De fait, sous ses aspects de comédie rutilante et jubilatoire, Singin’in the rain reste un des plus brillants hommages rendus aux pionniers du cinéma parlant. Témoignage teinté d’une ironie discrète mais jamais condescendante, le film brocarde gentiment ces vétérans réalisateurs enfermés dans leur imposants caissons d’isolation phonique, dont le seul souci semble de faire comprendre à leurs vedettes qu’il convient de parler dans ce volumineux microphone, tant bien que mal dissimulé dans le décor, pour que le son puisse être correctement gravé dans la cire, fut-ce au détriment de toute direction d’acteur ou de toute recherche de mise en scène : "Je ne peux pas faire l’amour à un buisson !" s’exclame Lina, sur ce coup exceptionnellement lucide. Il égratigne avec bonheur, et parfois non sans quelque méchanceté, ces cabots de l’écran, incapables d’appréhender les exigences de ce nouvel art où le dialogue revêt une importance prépondérante (la scène où Don, mal à l’aise avec son texte, préfère lui substituer son déclamatoire "I love you, I love you, I love you" s’inspire directement d’une anecdote prêtée à John Gilbert) et n’épargne pas ces producteurs incapables de sentir tourner le vent avant d’être placé devant le fait accompli. C’est tout un pan de l’industrie cinématographique d’alors qui est dévoilé, de l’inadaptation de ses stars bridées par leur voix aux difficultés et autres incidents techniques, sous formes de gags le plus souvent irrésistibles (le désynchronisme son/image lors de la projection en avant-première du Duelling Cavalier).

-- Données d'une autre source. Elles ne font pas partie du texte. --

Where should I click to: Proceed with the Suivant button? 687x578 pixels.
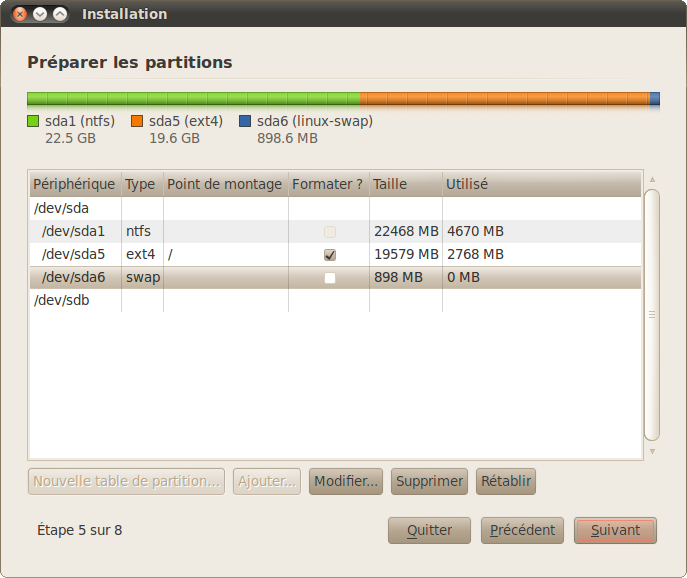pos(615,530)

Néanmoins cette richesse quasi documentaire ne suffit pas à expliquer l’immense popularité et la pérennité du film, loin s’en faut. Singin’in the rain est avant tout l’une de ces œuvres qui dispensent une joie presque physique, un bonheur communicatif intense et ressenti par tous. Ce bonheur est véhiculé tout autant par les lyrics que par les chorégraphies.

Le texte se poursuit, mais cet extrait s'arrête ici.